Futures brokers like MF Global can hold their own cash in customer accounts along with that of their clients, and money belonging to the firm may be transferred out freely.
Testifying under oath before Congress last year, Corzine denied ordering the use of client money, saying he received assurances “both orally and in writing” that the transfer had been lawful.
Corzine’s spokesman also said last week that the former New Jersey governor had not specified from which account the transfer was to be made
No one from MF Global has been formally accused of wrongdoing, though the FBI and federal regulators are investigating.
In a criminal case, prosecutors must prove there was a deliberate intent to appropriate customer funds, or failing that, that there was “willful blindness” by Corzine or others to the fact that such funds were at risk, said Michael E. Clark, an attorney with the law firm Duane Morris and a former federal prosecutor.

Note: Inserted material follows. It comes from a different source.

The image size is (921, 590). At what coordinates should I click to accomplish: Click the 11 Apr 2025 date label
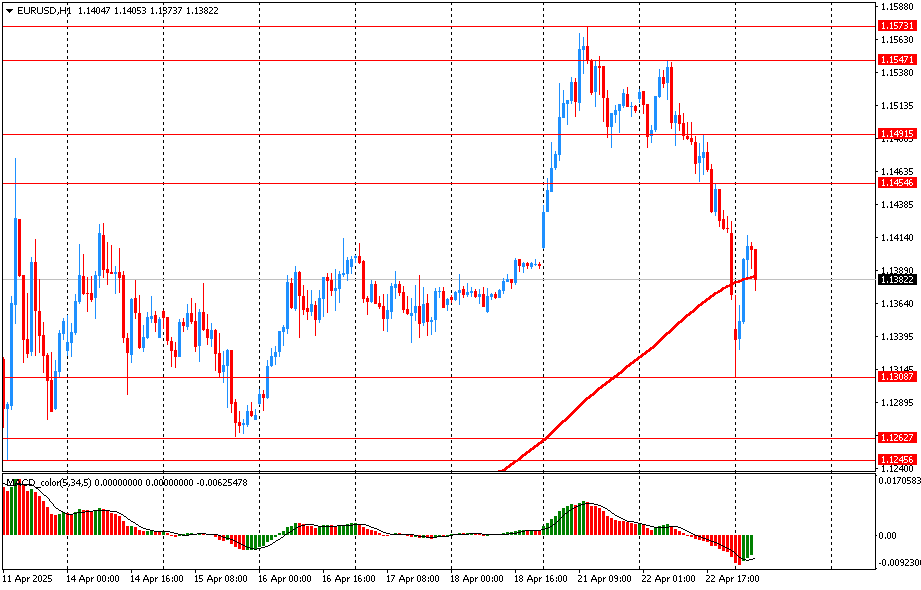(x=27, y=579)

“The practical problem is that, if there were instructions given to move the money from customer accounts, can they establish a direct link or is this going to be more circumstantial?” Clark said. The testimony of lower-level employees, he added, could be crucial to building a case.
Finding charges that stick: Shortly after the transfer to JPMorgan, the banking giant requested that O’Brien sign a letter certifying that the transaction complied with industry rules on the protection of customer funds. O’Brien was “reluctant” to sign this letter, according to the memo from the subcommittee, and it was never returned.
In addition, Terry Duffy, the head of exchange operator CME Group (), has accused MF Global of falsifying accounting statements in the week prior to its bankruptcy to conceal its use of customer funds.
O’Brien has been summoned to appear at Wednesday’s hearing along with several other former MF Global staffers, though she is expected to refuse to testify, invoking her Fifth Amendment right against self-incrimination.
Leaving aside the issue of the missing money, there are other ways prosecutors might pin charges on MF Global executives.
MF Global was felled after its disclosure of billions of dollars worth of bets on risky European debt sparked a panic among investors. Trading partners called for increased margin payments and clients began taking their business elsewhere, leaving the firm scrambling for cash to make good on its obligations.
Less than two weeks before MF Global went bankrupt, however, executives assured staff from ratings agency Standard Poor’s that the firm was in good health. A week before the bankruptcy filing, CFO Henri Steenkamp told SP that the firm was in “its strongest position ever as [a] public entity.”
“Let’s ignore the missing $1.6 billion for a second and let’s talk about securities fraud, because you have the CFO running around telling ratings agencies that the company had never been in a stronger position, and that clearly wasn’t the case,” said Roe, the customer advocate.
Again, a fraud charge would require proof that misstatements by MF Global executives about the health of the firm were intentional. Lawyers for Steenkamp and Corzine did not respond to requests for comment.
There’s also the Sarbanes-Oxley Act of 2002, which requires corporate officers like those at MF Global to certify that the internal risk controls at their firms are adequate. Ironically, Corzine helped write this law while serving in the Senate.
Sarbanes-Oxley violations can carry prison terms of up to 20 years. While the law has seldom been used in this context over the years, Clark said it could be part of a broader case against MF Global executives.
“I would hate to be in their shoes,” he said.